━━━━━ INPUT RECORDS ━━━━━

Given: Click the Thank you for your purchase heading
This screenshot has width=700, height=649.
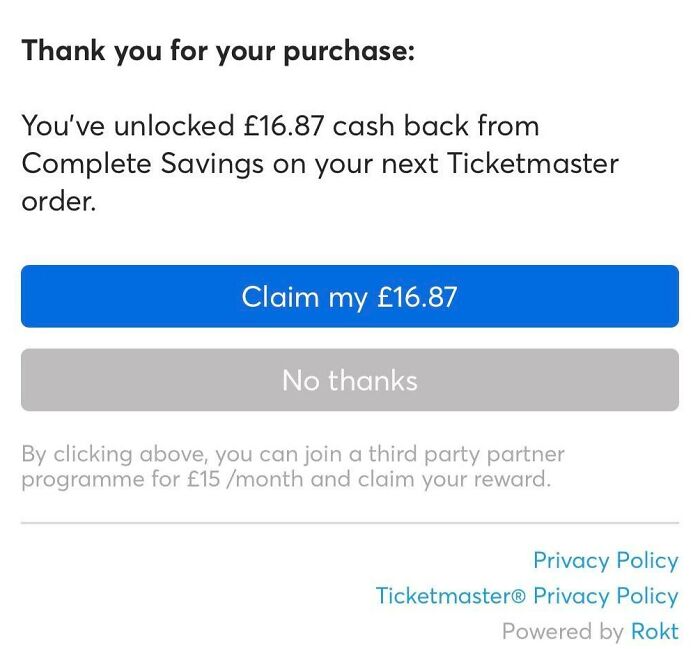Looking at the screenshot, I should tap(217, 51).
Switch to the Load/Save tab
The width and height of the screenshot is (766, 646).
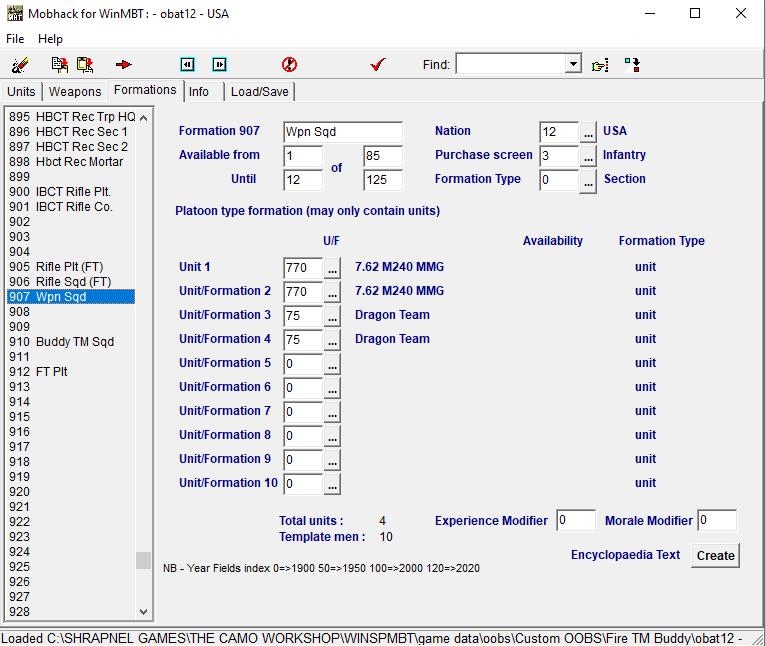(259, 91)
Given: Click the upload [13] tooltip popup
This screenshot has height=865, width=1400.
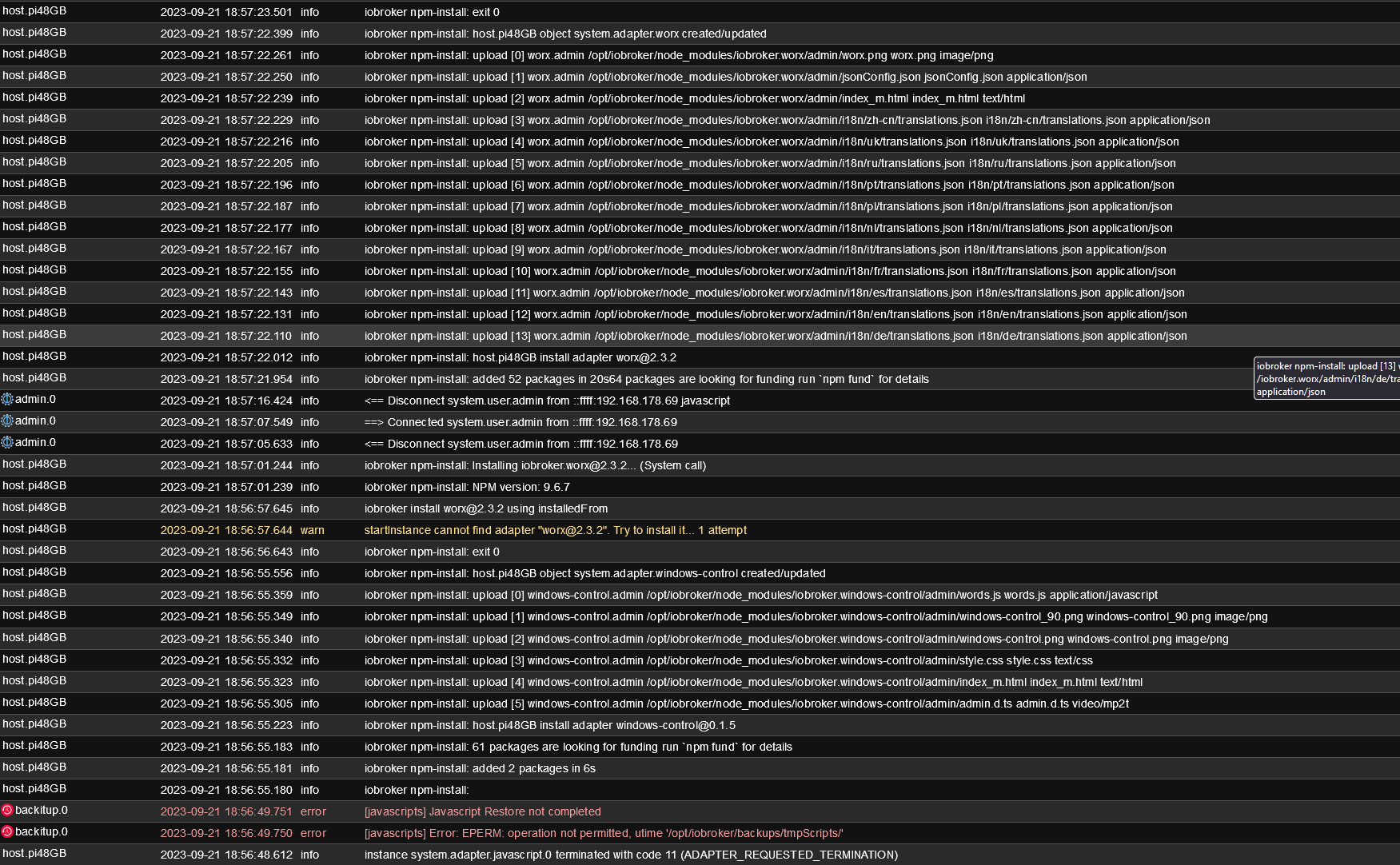Looking at the screenshot, I should pos(1326,379).
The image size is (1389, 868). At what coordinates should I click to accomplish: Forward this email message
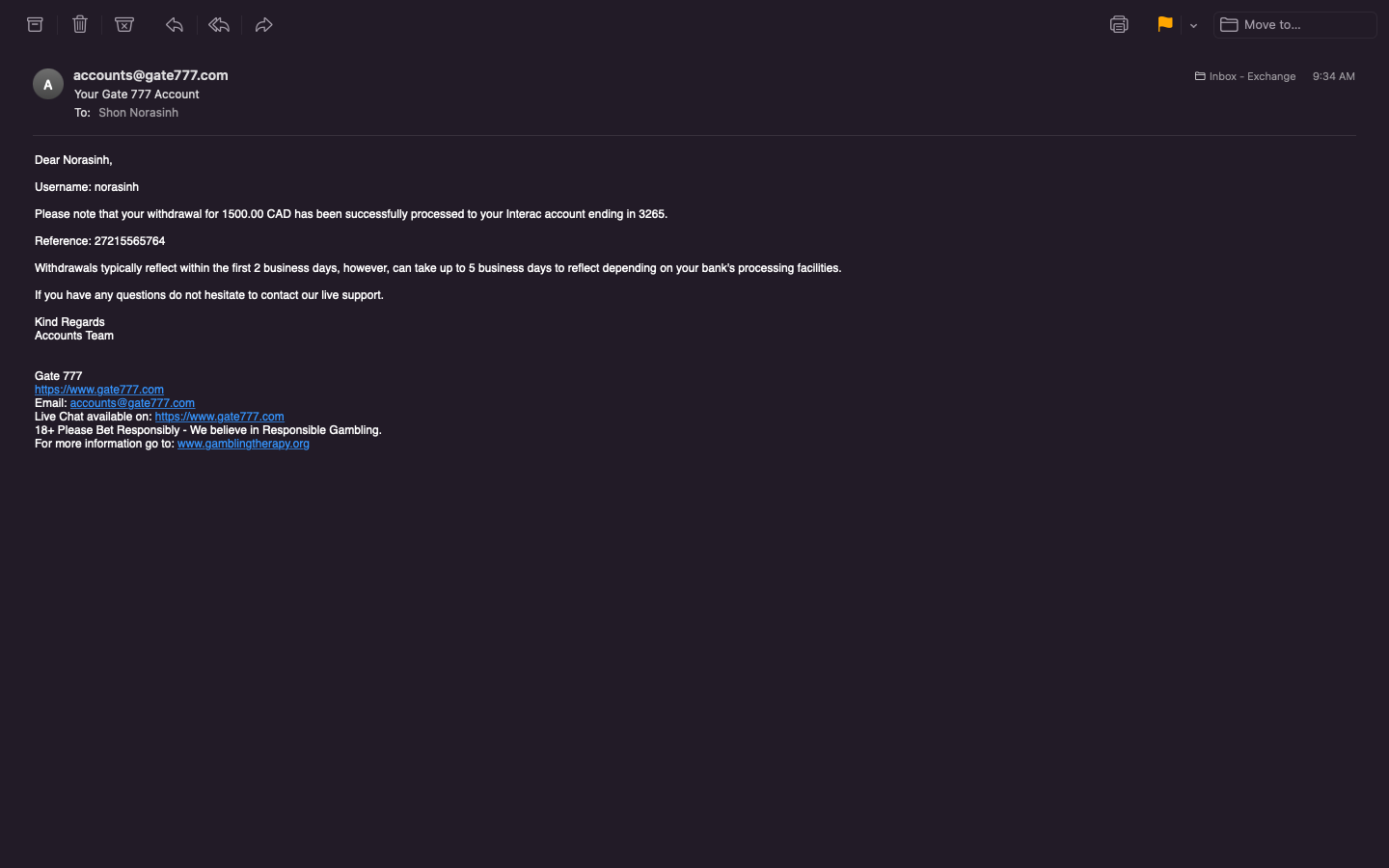pyautogui.click(x=263, y=25)
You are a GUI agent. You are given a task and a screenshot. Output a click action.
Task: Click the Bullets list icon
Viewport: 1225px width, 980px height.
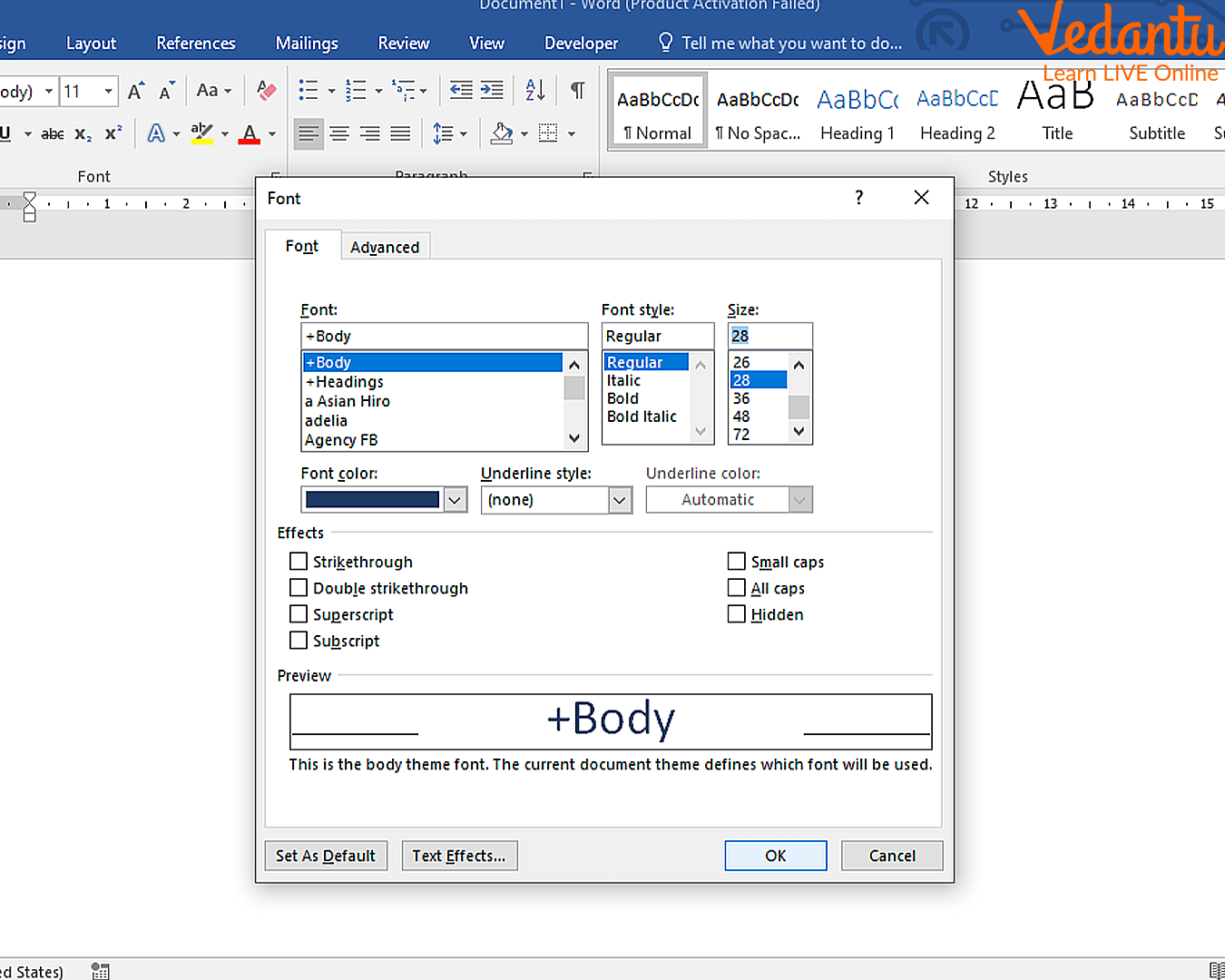coord(309,91)
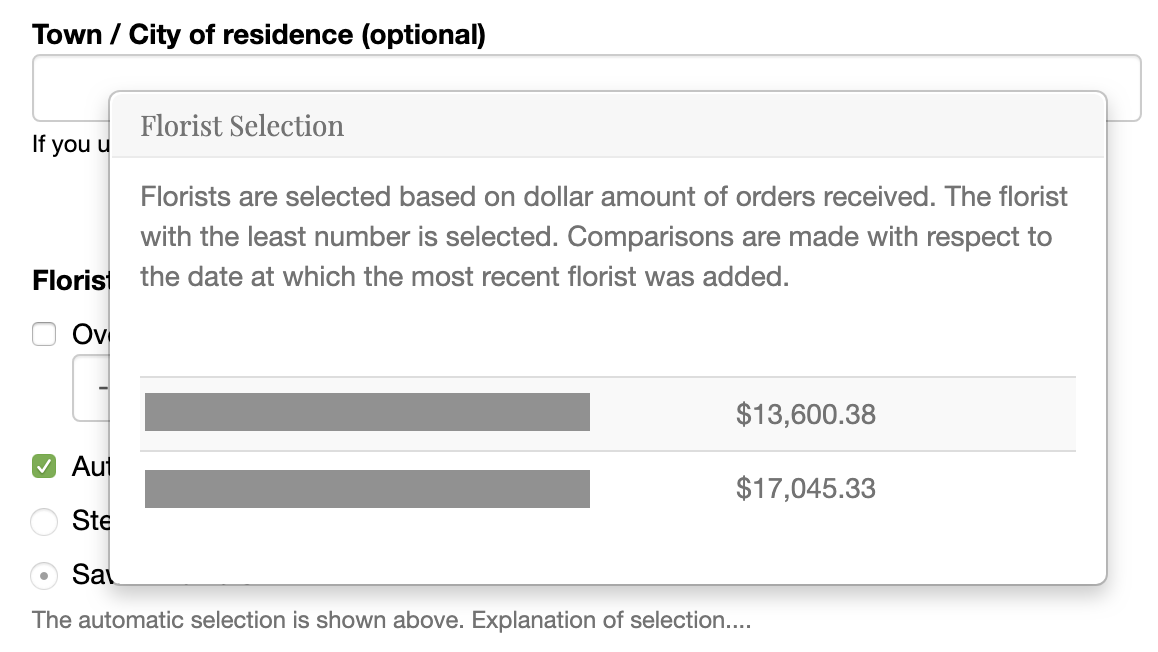Open the partially hidden dropdown under "Ov…"
This screenshot has width=1158, height=652.
[92, 388]
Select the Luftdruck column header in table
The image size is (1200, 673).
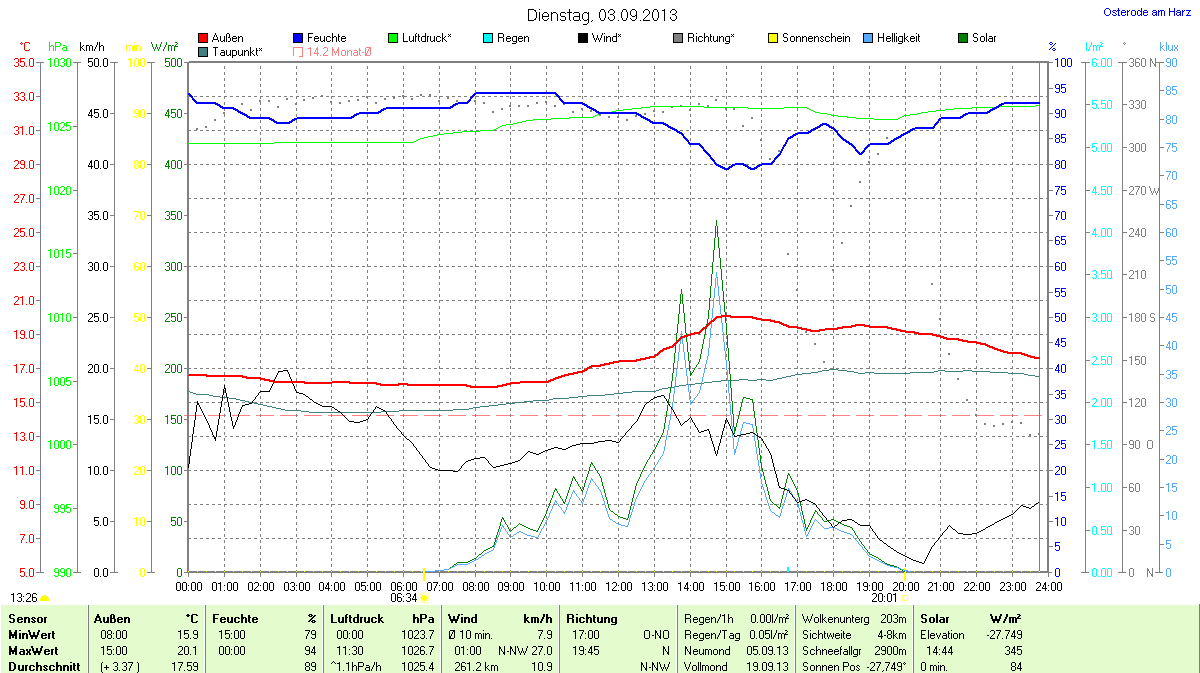(355, 619)
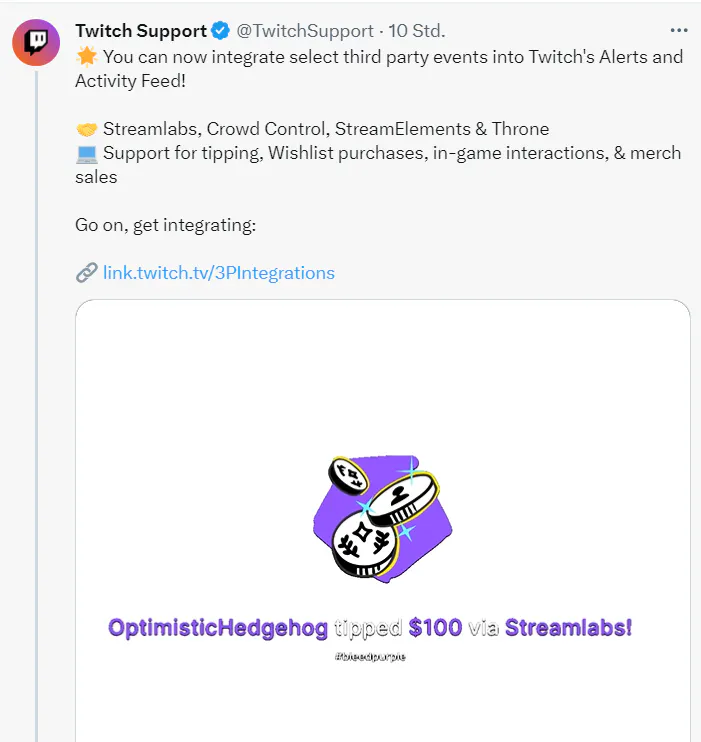Click the "Streamlabs!" text in the alert
Viewport: 701px width, 742px height.
coord(569,628)
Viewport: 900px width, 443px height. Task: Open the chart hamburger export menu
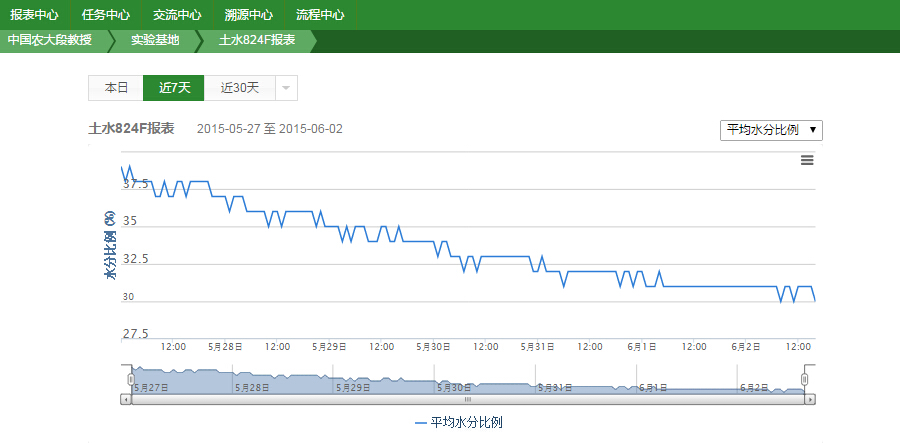(x=807, y=160)
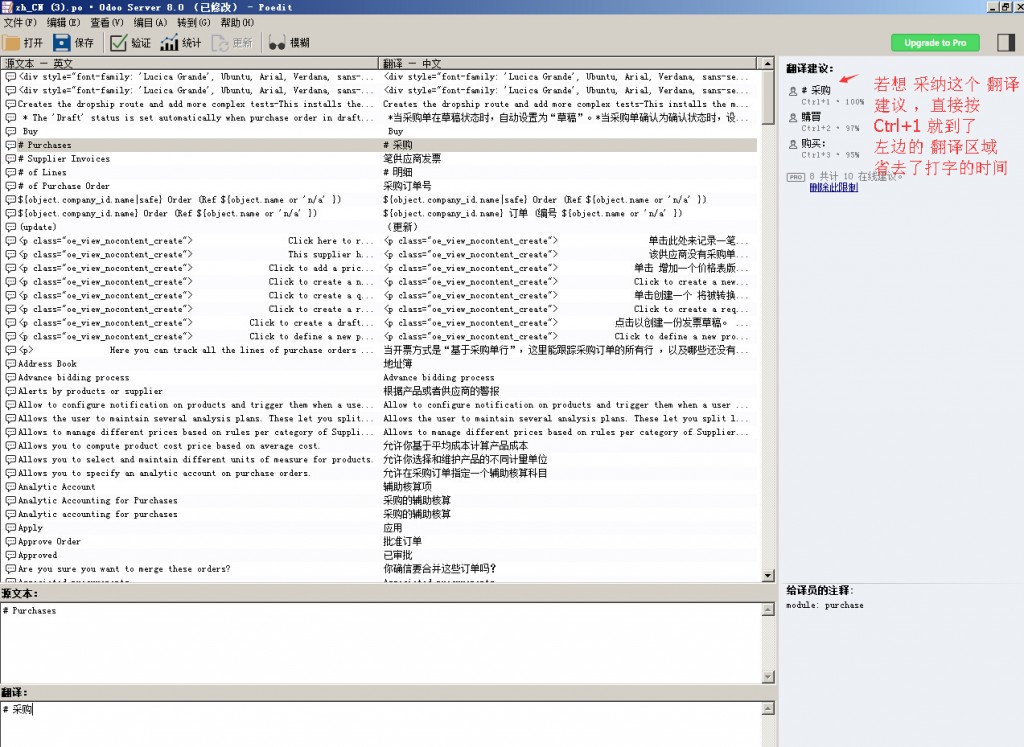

━━━━━

YOUR TASK :: Above are the records; set down exactly the lines from the line containing "Select the Luftdruck column header in table" through their last line, leaving every picture out.

RESPONSE TO THIS EXERCISE ::
Select the Luftdruck column header in table
The image size is (1200, 673).
(355, 619)
Click the "Streamlabs!" text in the alert
Viewport: 701px width, 742px height.
coord(569,628)
Viewport: 900px width, 443px height. Task: Open the chart hamburger export menu
(x=807, y=160)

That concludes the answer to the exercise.